We can see here, it’s found the correct skills, generating practice questions, analyzing time series. And let’s launch our two agents to evaluate these skills against best practices that we have. Alright, let’s see how we did. Well, not too bad. generating practice questions, nine out of ten. We could improve a bit on the conciseness. We’ve got some nice recommendations here. The good news is we did even better on analyzing time series. We can see some observations here and some excellent job across avoiding duplication, Frontmatter quality, and conciseness. A really nice way to evaluate your skills is to run them through this skill creator, which includes best practices out of the box.
So we’ve run our skills through this skill creator to analyze for best practices in the underlying SKILL.md and associated files, but how can we make sure the skills are working as expected? Here’s one example that we could build a harness around to think about writing a unit test for our skills, similarly to how we write unit tests for software. So to start with our generating practice questions, when we think about what the evaluation might look like, we would start with a couple different queries. Generating questions and saving it to a markdown file, to a LaTeX file, to a PDF. we can go ahead and make sure that we’re passing in the correct files in the correct format.
We can then make sure that our expected behavior is what we need. Using the correct libraries for PDF input, extracting the learning objectives as we specified, generating different kinds of questions and following guidelines for those. using the correct output structure, using the correct output templates that we saw in our assets folder, making sure in certain data formats like LaTeX that it’s successfully compiling. And then finally, making sure that our questions are generated to the correct files and the right format. We also would want to make sure that we gather human feedback in this process and that we test this across all the different models that we’re planning to use.

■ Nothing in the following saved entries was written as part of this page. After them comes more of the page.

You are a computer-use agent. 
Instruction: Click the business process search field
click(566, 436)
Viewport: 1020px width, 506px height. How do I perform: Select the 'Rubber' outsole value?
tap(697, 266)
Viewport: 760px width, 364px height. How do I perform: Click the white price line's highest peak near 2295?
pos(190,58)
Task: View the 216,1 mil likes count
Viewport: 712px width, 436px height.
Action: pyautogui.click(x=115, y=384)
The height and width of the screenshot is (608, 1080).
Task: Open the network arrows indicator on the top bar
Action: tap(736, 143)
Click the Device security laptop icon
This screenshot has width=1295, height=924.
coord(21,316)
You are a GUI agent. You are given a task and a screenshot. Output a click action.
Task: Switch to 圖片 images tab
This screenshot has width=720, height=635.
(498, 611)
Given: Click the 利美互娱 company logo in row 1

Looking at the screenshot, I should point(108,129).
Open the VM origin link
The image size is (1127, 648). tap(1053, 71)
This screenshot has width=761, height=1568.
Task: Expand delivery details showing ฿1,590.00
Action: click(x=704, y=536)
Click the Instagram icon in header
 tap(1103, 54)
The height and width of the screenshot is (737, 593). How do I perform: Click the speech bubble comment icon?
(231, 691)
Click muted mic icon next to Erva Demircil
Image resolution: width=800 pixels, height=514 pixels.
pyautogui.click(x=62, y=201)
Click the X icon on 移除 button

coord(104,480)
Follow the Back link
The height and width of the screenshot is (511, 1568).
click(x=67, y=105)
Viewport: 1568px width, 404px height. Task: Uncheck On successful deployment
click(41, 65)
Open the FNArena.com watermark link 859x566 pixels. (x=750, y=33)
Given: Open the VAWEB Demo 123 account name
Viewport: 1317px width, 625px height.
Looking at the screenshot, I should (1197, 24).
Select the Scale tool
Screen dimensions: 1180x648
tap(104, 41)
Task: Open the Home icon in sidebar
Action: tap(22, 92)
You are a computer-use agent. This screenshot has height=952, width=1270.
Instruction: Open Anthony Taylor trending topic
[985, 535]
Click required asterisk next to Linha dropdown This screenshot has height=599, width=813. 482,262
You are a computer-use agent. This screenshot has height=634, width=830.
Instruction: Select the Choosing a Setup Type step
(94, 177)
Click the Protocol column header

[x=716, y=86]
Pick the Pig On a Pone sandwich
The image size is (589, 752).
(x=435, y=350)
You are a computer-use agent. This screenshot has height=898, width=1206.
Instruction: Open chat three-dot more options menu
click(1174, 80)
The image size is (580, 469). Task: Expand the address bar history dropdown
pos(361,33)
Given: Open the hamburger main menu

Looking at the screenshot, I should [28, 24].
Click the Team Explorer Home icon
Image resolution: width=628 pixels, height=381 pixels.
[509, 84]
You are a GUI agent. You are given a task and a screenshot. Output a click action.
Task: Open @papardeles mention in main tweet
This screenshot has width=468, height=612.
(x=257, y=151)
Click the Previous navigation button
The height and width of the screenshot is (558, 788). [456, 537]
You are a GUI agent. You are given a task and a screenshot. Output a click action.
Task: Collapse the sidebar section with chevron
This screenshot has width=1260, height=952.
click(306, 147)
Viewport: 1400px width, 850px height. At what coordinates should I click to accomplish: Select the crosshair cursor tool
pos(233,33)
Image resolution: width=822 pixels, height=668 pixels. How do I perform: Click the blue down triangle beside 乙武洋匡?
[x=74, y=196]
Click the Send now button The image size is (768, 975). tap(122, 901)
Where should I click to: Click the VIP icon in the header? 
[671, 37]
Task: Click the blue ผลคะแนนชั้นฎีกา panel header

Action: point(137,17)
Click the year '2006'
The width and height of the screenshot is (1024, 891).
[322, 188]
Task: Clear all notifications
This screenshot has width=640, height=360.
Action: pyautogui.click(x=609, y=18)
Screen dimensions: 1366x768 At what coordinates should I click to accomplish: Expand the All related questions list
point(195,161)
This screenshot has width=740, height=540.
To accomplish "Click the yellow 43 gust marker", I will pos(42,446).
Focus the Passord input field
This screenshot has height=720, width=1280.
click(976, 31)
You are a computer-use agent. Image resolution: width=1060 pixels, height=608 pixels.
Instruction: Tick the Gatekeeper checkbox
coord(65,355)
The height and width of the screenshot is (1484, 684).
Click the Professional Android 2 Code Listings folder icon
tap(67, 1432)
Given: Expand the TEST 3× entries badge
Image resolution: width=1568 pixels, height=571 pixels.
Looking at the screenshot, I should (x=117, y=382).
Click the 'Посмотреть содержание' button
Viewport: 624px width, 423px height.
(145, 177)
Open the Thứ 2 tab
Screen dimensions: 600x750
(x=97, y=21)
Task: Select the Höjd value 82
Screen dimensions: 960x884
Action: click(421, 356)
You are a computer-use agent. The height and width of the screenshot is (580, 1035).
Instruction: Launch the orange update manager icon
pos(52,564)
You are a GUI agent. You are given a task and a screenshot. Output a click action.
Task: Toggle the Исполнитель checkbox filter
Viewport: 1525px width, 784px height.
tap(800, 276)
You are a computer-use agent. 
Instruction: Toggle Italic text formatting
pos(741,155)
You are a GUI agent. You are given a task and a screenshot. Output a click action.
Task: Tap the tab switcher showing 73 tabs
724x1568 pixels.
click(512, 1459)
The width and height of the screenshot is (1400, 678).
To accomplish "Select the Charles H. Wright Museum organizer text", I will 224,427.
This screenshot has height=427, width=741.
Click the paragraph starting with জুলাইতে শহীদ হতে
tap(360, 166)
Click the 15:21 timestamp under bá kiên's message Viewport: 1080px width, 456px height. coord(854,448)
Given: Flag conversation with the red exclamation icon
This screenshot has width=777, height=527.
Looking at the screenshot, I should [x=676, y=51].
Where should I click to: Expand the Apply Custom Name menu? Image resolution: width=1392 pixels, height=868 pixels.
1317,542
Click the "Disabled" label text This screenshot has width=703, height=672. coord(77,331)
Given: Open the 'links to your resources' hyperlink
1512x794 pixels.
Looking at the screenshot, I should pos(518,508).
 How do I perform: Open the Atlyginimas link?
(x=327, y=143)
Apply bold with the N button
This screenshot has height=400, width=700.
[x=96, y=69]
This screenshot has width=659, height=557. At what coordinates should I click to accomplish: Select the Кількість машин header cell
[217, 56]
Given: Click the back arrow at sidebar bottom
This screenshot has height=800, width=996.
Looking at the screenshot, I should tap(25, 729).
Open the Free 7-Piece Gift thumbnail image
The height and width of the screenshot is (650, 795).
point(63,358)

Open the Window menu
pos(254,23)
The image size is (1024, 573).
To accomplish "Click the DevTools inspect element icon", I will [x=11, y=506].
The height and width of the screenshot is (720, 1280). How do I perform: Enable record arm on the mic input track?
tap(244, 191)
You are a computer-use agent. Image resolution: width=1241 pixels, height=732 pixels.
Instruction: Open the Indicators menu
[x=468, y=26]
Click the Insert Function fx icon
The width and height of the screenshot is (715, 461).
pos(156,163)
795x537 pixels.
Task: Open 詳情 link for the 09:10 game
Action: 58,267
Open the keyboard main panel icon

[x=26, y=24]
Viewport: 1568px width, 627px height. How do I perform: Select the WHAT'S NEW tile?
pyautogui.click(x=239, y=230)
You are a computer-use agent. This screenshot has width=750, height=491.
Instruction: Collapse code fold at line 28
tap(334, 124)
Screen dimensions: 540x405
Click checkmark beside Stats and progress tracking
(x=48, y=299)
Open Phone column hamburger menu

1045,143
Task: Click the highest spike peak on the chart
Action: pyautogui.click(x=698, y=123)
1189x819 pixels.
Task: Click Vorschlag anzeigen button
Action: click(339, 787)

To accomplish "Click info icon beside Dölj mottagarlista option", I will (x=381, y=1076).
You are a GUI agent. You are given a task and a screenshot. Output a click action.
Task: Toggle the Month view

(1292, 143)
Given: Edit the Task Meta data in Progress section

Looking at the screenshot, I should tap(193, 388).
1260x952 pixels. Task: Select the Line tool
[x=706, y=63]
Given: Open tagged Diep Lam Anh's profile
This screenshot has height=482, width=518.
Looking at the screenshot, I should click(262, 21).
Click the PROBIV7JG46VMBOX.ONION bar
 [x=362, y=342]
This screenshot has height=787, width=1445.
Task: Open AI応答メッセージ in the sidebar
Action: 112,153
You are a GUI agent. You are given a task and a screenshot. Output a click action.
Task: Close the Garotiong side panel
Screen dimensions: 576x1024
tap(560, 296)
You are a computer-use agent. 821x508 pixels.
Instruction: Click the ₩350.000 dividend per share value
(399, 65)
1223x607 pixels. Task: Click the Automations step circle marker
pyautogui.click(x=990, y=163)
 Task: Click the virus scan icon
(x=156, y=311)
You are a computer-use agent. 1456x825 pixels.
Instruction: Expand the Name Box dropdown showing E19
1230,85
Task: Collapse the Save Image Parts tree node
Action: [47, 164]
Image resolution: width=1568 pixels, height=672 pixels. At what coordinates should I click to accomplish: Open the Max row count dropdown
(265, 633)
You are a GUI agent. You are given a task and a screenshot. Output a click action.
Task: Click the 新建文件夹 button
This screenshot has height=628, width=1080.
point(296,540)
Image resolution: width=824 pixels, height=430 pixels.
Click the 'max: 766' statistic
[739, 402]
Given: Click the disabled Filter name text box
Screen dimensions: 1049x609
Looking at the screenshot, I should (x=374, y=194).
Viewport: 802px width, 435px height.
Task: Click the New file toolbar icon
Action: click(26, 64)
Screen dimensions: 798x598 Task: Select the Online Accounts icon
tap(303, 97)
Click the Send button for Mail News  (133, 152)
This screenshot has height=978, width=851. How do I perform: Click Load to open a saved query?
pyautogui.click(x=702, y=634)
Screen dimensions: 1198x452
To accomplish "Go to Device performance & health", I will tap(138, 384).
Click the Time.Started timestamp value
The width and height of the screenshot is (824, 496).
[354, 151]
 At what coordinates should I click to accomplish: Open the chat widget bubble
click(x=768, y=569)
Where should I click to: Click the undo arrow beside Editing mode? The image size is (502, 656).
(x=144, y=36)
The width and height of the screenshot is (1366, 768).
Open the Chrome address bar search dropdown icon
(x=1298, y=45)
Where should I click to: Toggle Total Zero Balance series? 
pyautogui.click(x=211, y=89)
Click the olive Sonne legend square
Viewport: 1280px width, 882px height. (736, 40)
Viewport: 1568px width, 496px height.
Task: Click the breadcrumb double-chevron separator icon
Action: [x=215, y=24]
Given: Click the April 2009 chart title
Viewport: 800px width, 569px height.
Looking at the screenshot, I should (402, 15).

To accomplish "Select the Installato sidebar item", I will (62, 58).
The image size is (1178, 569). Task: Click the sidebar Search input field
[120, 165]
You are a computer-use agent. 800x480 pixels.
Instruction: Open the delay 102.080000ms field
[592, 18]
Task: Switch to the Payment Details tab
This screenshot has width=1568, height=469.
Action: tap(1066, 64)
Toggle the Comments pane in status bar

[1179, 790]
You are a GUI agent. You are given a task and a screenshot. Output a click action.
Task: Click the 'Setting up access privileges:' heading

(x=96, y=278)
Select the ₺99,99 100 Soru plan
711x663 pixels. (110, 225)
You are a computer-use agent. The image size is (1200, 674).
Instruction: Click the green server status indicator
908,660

For our second skill for analyzing time series, we make use of three different Python scripts. So we’re going to make the assumption that we’ve already tested those Python scripts with traditional unit tests in software. Assuming that those scripts are doing what we want them to do, let’s now test that everything is happening in the correct order with the appropriate inputs and outputs and expected behavior. The query you might have here is to analyze and generate plots for some time series data. we’d want to pass in some potential CSVs, make sure that the Python scripts that we showed for visualizing and diagnosing are run correct.
More importantly, making sure that all the steps in the workflow are in the correct order. we’re asking for plots, we want to make sure that that optional step is included. We then want to return a summary, interpret those findings, and finally, create a folder with all the required files in their right place. If you can remember, in the output, we had a very specific location for different files, different folders, and underlying assets. Similarly to our other skill, we want to get human feedback and test across the models that we use. In the next lesson, we’re going to take these two skills and bring them into Jupyter notebooks and use the Claude messages API to run these skills using code execution tools to produce outputs programmatically.